═══ Task data ═══

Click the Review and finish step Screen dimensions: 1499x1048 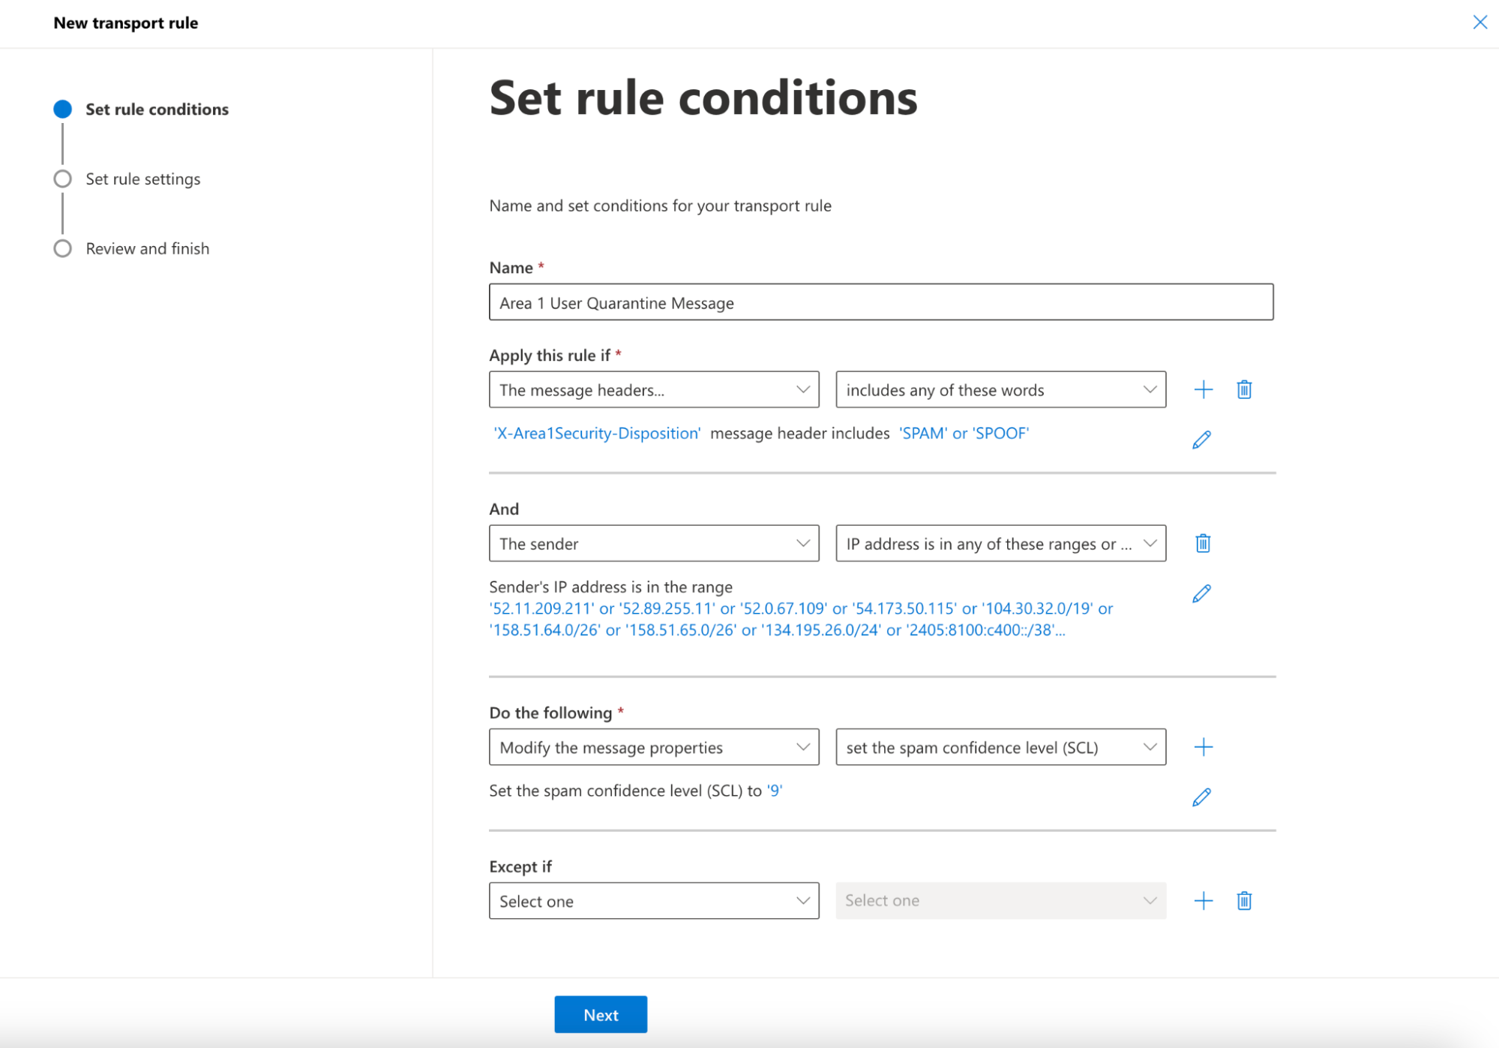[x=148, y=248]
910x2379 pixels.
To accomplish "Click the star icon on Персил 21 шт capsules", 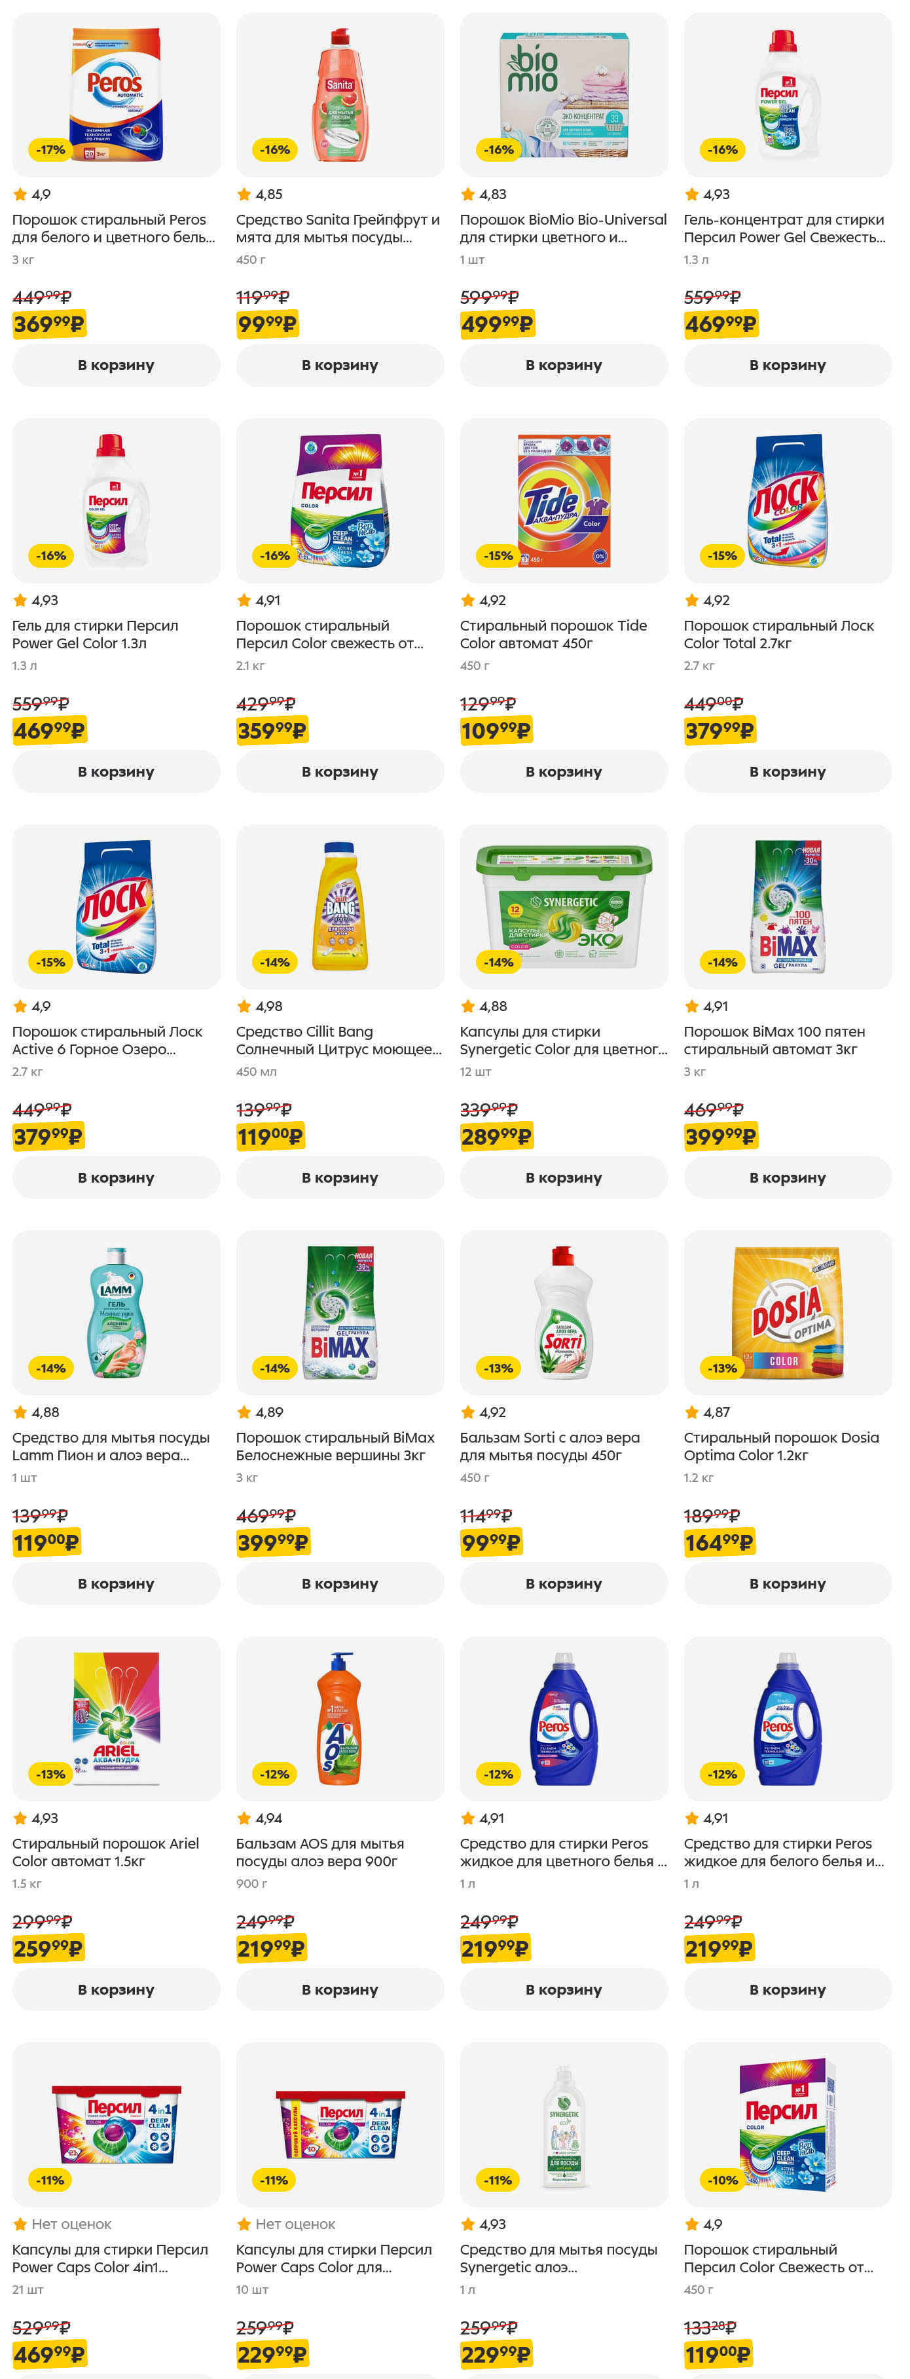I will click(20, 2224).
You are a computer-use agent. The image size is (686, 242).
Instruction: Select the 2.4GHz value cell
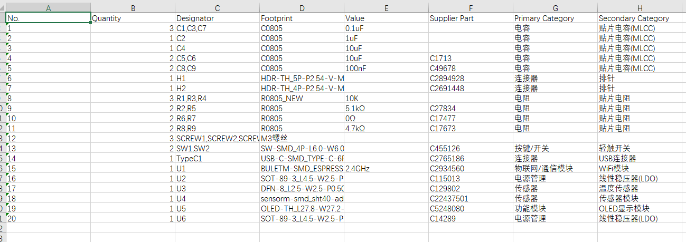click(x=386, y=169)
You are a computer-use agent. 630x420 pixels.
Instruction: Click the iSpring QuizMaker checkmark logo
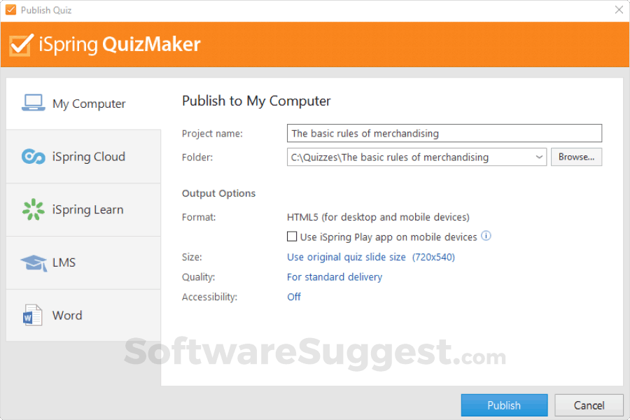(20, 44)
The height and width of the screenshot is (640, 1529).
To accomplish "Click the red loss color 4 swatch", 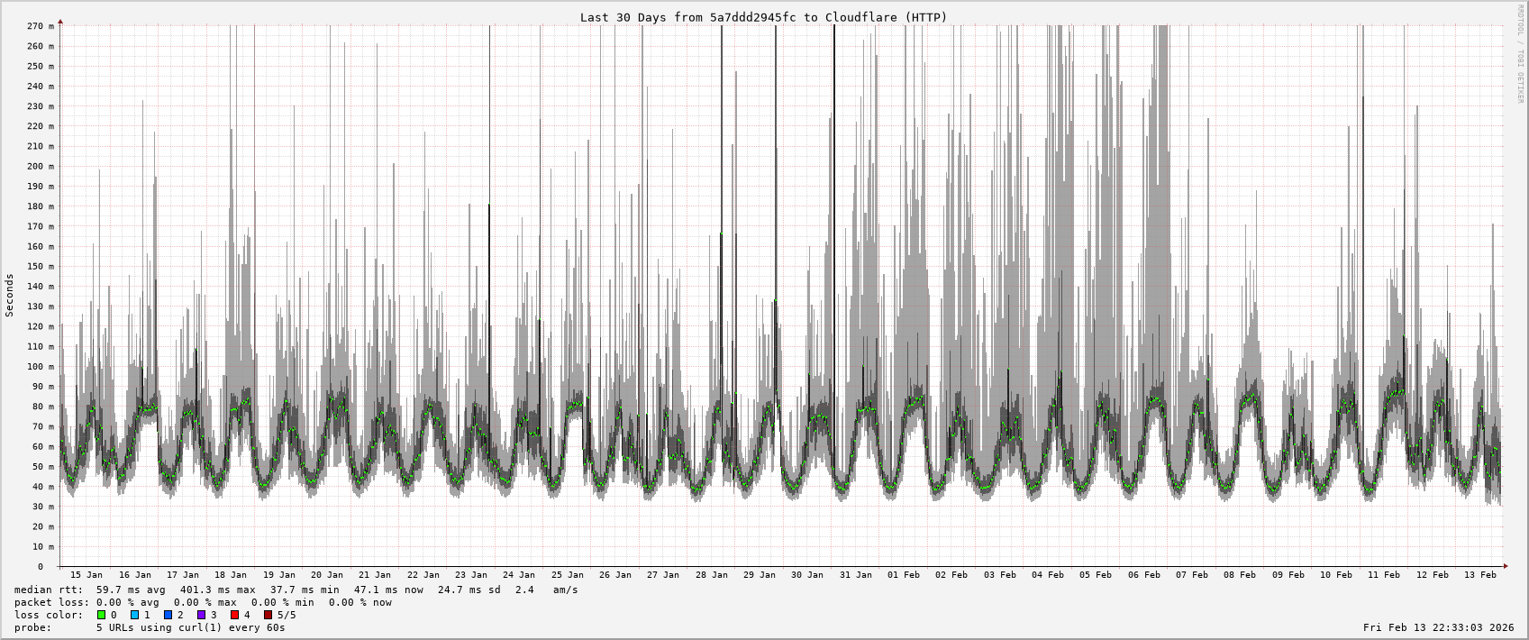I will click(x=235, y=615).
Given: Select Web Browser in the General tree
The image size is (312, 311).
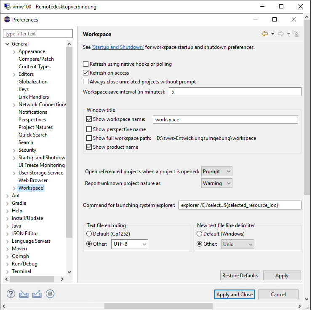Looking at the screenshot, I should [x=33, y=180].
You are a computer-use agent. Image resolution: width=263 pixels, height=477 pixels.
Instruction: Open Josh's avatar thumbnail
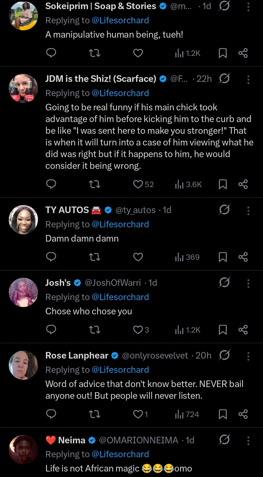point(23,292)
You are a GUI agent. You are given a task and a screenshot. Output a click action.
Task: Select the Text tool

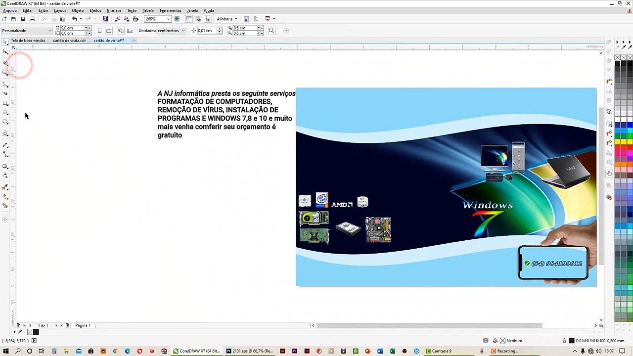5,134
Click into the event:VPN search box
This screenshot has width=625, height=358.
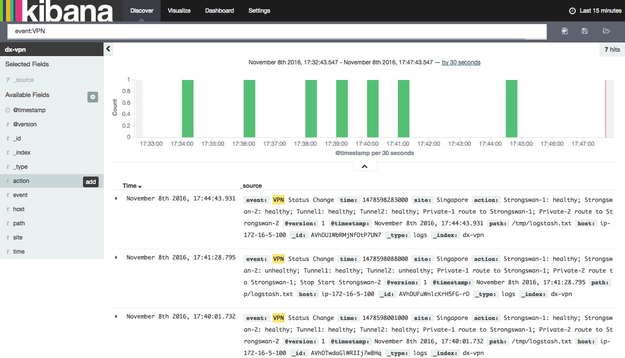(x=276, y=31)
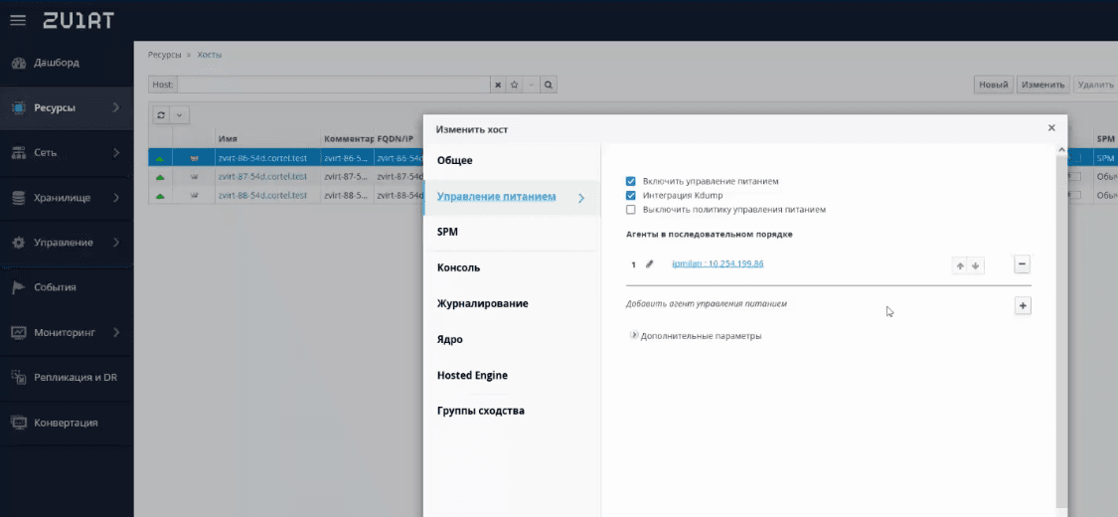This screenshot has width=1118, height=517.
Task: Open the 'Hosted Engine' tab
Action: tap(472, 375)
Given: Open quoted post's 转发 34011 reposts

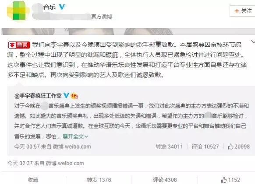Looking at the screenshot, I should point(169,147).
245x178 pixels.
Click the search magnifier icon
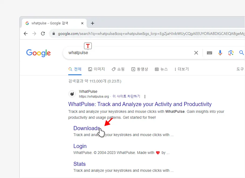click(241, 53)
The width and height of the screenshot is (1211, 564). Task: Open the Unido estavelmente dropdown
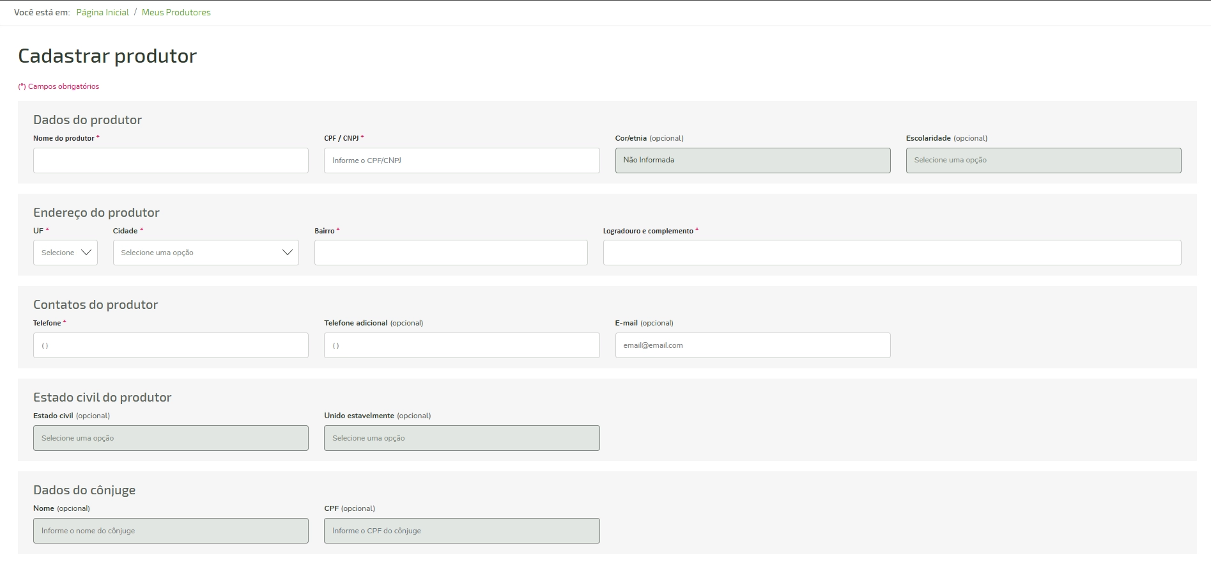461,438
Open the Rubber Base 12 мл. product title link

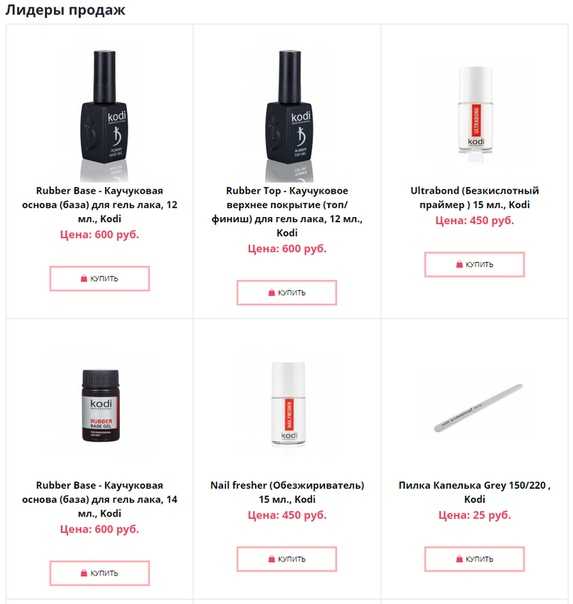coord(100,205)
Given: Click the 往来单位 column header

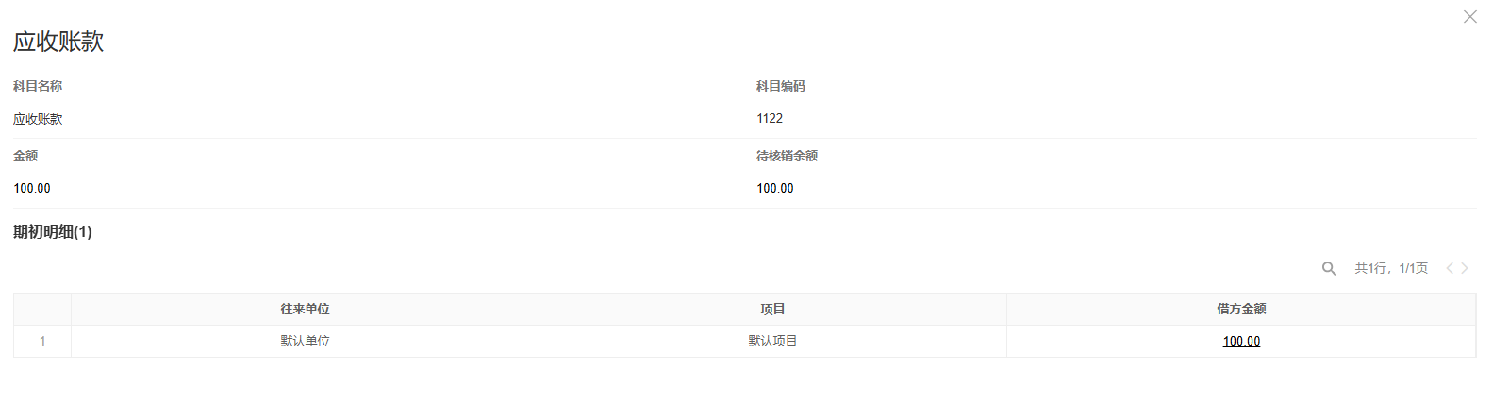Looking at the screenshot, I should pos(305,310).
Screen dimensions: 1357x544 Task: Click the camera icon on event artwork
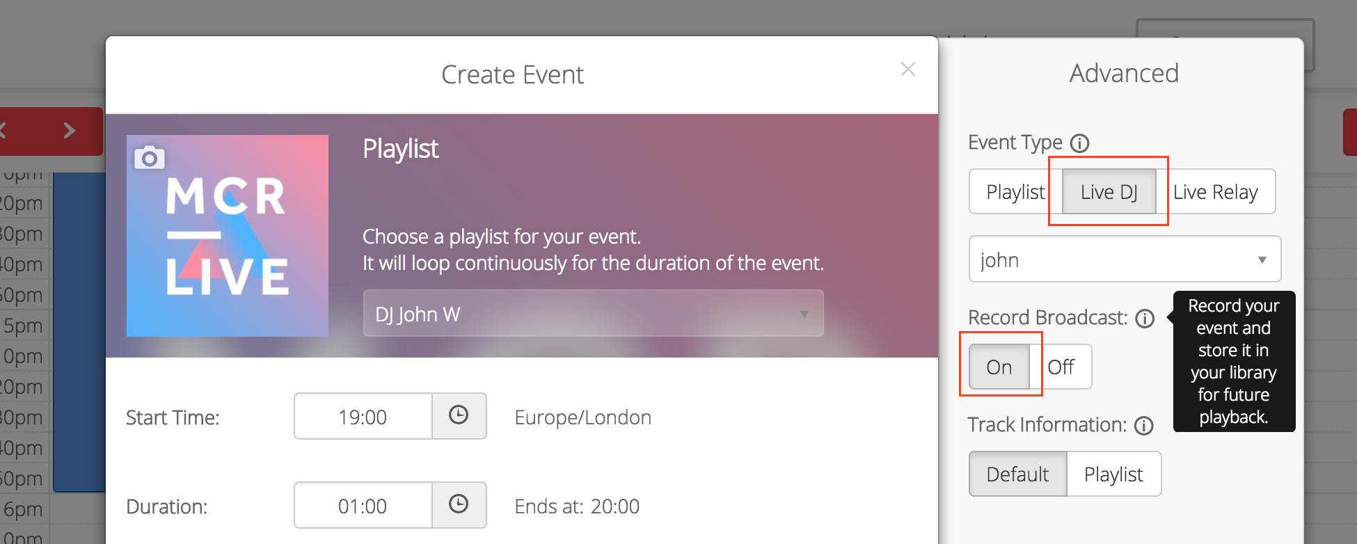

═══

◆ **Action item**:
Exactly the lines from the one with "245x178 pixels." through the end of the records are to be repeated, both ends included, and pictures are to be omitted.

◆ **Response box**:
245x178 pixels.
Click the search magnifier icon
click(241, 53)
The width and height of the screenshot is (1211, 564). Task: Open the Unido estavelmente dropdown
461,438
Open the Rubber Base 12 мл. product title link

coord(100,205)
Given: Click the 往来单位 column header

Looking at the screenshot, I should pos(305,310).
Screen dimensions: 1357x544 Task: Click the camera icon on event artwork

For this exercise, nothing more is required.